■ Given exercise A:
Update the stretch of the article on the Guatemala asylum agreement from "Three days later, the" through "claims are processed." and give it again with "extortion" replaced by "pressure".

Jeff Abbott
A woman holds a sign stating that "Guatemala is not a concentration camp" during a protest against the agreement with the Trump administration on July 27.
Donald Trump seems to negotiate in the style of a mob boss. Extortion is the name of his game—just like the gangs of Central America that many migrants from the region are fleeing. The U.S. President’s strong-arm tactics are on full display in his efforts to force Guatemala to make U.S. asylum seekers wait in Guatemala as their application process advances.
On July 23, Trump took to Twitter to threaten Guatemala after the Guatemalan Constitutional Court ruled against the signing of any “safe third country” agreement. He warned that he might ban Guatemalan products or impose tariffs on remittances sent back to the country, which would severely impact families that rely on money from their loved ones in the United States.
Three days later, the Guatemalan administration of President Jimmy Morales and the country’s business community gave in to the extortion. With Trump looking on, Enrique Degenhart, the Guatemalan minister of the interior, signed the agreement, which will require Guatemalan, Honduran, and Salvadoran asylum seekers to wait in Guatemala until their claims are processed.
The agreement is part of the Trump Administration’s attempts to curb migration into the United States. But many analysts, constitutional lawyers, and former officials believe it is illegal.
“When Minister Degenhart signed the agreement, he was disobeying the decision of the Constitutional Court,” Renzo Rosal, an independent political analyst based in Guatemala City, tells The Progressive.
Degenhart and Sandra Jovel, the Guatemalan minister of foreign relations, stated in a July 29 press conference that there was no pressure for the administration to sign the agreement. They claimed the agreement will merely close “grey zones” in Guatemala’s immigration law and help combat the use of coyotes, which charge asylum seekers often huge sums for safe transport.
But the Morales administration negotiated the agreement largely in secret, without informing the country’s Congress, and repeatedly lied to the public about it. In a press statement on July 14, it assured that “at no moment has [the administration] contemplated signing an agreement to convert Guatemala into a safe third country.” It has even tried to insist that the signed agreement is not a “ safe third country” accord but rather a “Cooperation Agreement Regarding the Examination of Protection Requests.”

(Word and item position data)
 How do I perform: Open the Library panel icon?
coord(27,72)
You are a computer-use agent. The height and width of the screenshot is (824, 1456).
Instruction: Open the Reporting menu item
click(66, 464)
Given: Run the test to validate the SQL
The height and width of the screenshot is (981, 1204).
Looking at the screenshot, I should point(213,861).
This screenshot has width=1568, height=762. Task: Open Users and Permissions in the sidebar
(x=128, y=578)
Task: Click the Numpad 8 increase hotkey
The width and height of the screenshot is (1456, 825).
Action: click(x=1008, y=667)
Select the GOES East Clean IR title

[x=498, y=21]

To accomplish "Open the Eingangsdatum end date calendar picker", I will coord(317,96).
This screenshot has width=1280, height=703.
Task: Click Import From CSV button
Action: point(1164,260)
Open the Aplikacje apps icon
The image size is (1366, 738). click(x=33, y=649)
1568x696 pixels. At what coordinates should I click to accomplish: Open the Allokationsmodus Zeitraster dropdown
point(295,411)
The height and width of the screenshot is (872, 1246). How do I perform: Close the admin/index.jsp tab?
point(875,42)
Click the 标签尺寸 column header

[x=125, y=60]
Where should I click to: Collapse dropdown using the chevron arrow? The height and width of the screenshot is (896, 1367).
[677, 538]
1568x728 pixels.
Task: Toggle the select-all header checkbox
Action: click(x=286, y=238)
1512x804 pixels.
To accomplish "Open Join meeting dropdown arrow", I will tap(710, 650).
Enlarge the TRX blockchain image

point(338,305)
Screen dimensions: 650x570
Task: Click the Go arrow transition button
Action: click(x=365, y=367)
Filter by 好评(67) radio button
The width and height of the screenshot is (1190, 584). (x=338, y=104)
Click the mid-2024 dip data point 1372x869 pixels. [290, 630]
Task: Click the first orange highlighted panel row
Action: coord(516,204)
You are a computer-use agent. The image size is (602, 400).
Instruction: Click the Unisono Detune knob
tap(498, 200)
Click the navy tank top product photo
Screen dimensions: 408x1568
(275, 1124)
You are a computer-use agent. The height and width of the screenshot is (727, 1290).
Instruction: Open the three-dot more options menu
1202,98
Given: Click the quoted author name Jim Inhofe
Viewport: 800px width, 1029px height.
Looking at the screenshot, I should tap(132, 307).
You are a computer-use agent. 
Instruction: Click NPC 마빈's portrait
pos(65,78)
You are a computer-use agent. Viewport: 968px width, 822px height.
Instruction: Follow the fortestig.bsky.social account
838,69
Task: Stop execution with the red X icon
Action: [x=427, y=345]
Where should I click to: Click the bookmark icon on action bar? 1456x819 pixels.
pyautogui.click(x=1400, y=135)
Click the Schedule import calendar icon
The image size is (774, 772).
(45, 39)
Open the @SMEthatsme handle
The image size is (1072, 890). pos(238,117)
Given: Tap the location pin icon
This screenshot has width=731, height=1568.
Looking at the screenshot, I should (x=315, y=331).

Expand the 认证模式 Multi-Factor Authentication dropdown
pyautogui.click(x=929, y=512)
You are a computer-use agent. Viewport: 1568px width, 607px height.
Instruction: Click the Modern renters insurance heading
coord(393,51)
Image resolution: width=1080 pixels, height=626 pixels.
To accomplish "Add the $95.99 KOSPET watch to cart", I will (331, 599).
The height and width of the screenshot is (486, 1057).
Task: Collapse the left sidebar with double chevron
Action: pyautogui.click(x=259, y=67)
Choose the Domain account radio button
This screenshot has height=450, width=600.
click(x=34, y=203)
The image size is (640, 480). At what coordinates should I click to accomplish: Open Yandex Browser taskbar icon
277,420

■ Given exercise B:
Pull out every line of the records that contains the string "chevron", treating uppercase and lowercase as different.

■ Full output A:
Three days later, the Guatemalan administration of President Jimmy Morales and the country’s business community gave in to the pressure. With Trump looking on, Enrique Degenhart, the Guatemalan minister of the interior, signed the agreement, which will require Guatemalan, Honduran, and Salvadoran asylum seekers to wait in Guatemala until their claims are processed.

■ Full output B:
Where should I click to: Collapse dropdown using the chevron arrow? The height and width of the screenshot is (896, 1367).
Task: Collapse the left sidebar with double chevron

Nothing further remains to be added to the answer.